▶ **Work to do**
Reproduce the part of the RDMA driver discussion starting with "We need to delete" and going on through "in those drivers.", with every character kept the same.

I agree, the HW needs to validate all on-the-wire rkeys against the
Rx'ing QP's PD before passing them into the driver.

So if the HW is right then the HW driver flow should ignore the PD as
it is already checked.

Jason
Jason Gunthorpe Jan. 14, 2019, 5:34 p.m. UTC | #16
On Sun, Jan 13, 2019 at 10:46:08AM +0200, Leon Romanovsky wrote:

> > > Who enqueues work to dev->advise_mr_wq? schedule_work() in
> > > mlx5_ib_advise_mr_prefetch() does to global workqueue.
> >
> > Ah! I *thought* I checked this, yes, using the system work queue is
> > why I added the put_device :)
> >
> > > It should be done to advise_mr_wq().  This will give chance to flush
> > > the wq when IB device is unregistered by the core.
> >
> > Good question - Moni??
> 
> It is definitely missed in my review, but if the IB/core doesn't flush
> general system queue on driver removal, we are better to fix this.
> 
> First addition of new works should be stopped and second system
> queue should be flushed. My general guideline is to avoid creating
> extra workqueues and I saw number of drivers are using system
> queues.

It is up to each driver to flush all the work queues it uses after
ib_unregister_driver completes and before it allowed module unload to
proceed.

Jason
Jason Gunthorpe Jan. 14, 2019, 5:36 p.m. UTC | #17
On Sun, Jan 13, 2019 at 10:26:27AM +0200, Leon Romanovsky wrote:
> On Sat, Jan 12, 2019 at 05:05:49PM +0000, Jason Gunthorpe wrote:
> > On Sat, Jan 12, 2019 at 05:06:02PM +0200, Leon Romanovsky wrote:
> > > On Fri, Jan 11, 2019 at 07:31:24PM -0700, Jason Gunthorpe wrote:
> > > > From: Jason Gunthorpe <jgg@mellanox.com>
> > > >
> > > > Work must hold a kref on the ib_device otherwise the dev pointer can
> > > > become free before the work runs.
> > >
> > > How can it occur exactly?
> > >
> > > "dev" will be released after mlx5_ib will exist, mlx5_ib exist will
> > > drain advise_mr queue before it. Such drain will ensure that no works
> > > are running.
> >
> > Okay, that is fine for the get_device, it can be removed.
> >
> > Are we OK with the reg_state hunk?
> 
> I'm not sure about that
> Maybe current code is not nice as you suggested but IB_DEV_REGISTERED
> check also valid approach.

It is not. Checking the state without holding the appropriate locks
does nothing useful.

We need to delete the test or properly hold the registration lock.

> More general, I don't like how IB/core handles states and IMHO we should
> push our stack to be similar to block layer elevator. Block layer implements
> clear stages and calls to callbacks provided by drivers. It removes the need
> to manage and check any state in those drivers.

I'm not super familiar with the block layer, but I don't think more
callbacks will be in anyway more clear here. We have a very
complicated lifetime model already..

▶ **Given data**
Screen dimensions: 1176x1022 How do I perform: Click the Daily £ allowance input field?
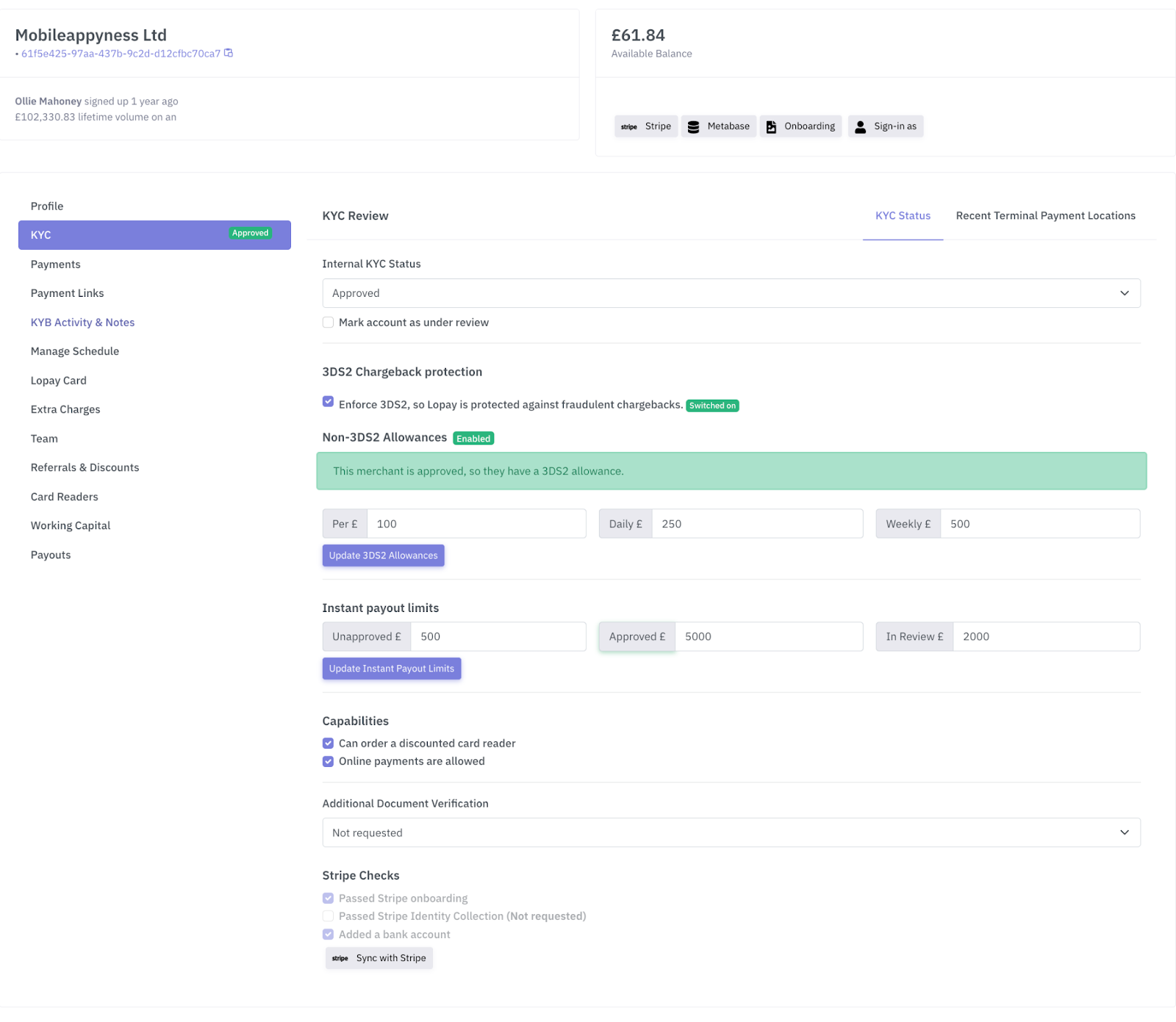(756, 524)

▶ **Solution**
We need to delete the test or properly hold the registration lock.

> More general, I don't like how IB/core handles states and IMHO we should
> push our stack to be similar to block layer elevator. Block layer implements
> clear stages and calls to callbacks provided by drivers. It removes the need
> to manage and check any state in those drivers.